De acordo com o superintendende, o HU não contrata pessoal há seis anos. Aposentadorias, demissões e mortes teriam gerado o déficit de profissionais. Até agora, 11 leitos do setor de tisiologia (tratamento de tuberculose) foram fechados. Os pacientes do setor estão sendo encaminhados para a área de moléstias infecto-contagiosas. Segundo Souza, se o problema não for resolvido em breve, as unidades médico-cirúrgicas feminina e masculina, maternidade e pediatria serão os próximos setores a sofrerem baixa no número de leitos, totalizando os 50 previstos pelo Conselho Diretor. ''Não há um próximo setor a ter leitos fechados. As desativações, se necessárias, vão ocorrer de acordo com as altas'', explicou Souza.
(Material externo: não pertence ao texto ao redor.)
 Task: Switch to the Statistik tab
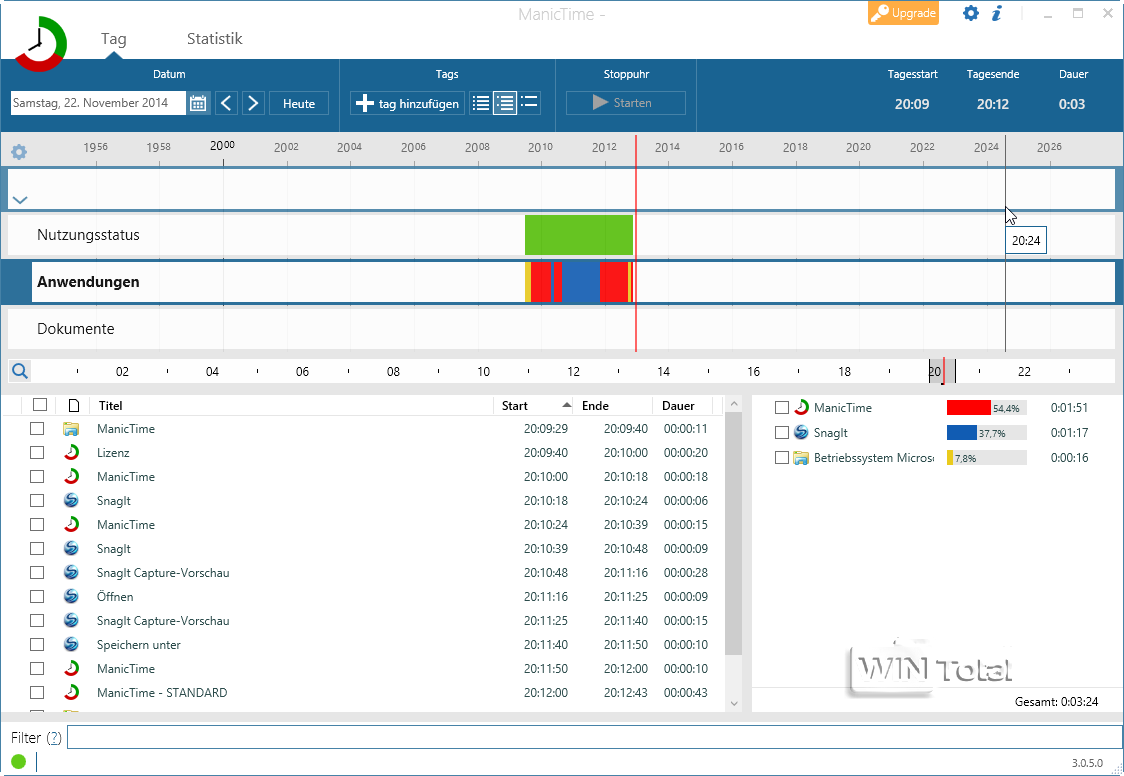(x=214, y=39)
O HU, centro de referência no atendimento terciário no Norte do Estado, conta atualmente com 322 leitos, todos ocupados. Souza não soube estimar qual o impacto do fechamento de até 50 leitos no atendimento médico da região. Na opinião do superintendente, o comprometimento do sistema municipal de saúde tem gerado situações como os casos de superlotação no próprio HU.
''Estamos desenvolvendo um projeto justamente para prevenir o HU disso. Os atendimentos no hospital só serão realizados com encaminhamento prévio dos demais serviços de saúde. A estrutura terciária do HU deve ser destinada ao atendimento terciário'', resumiu.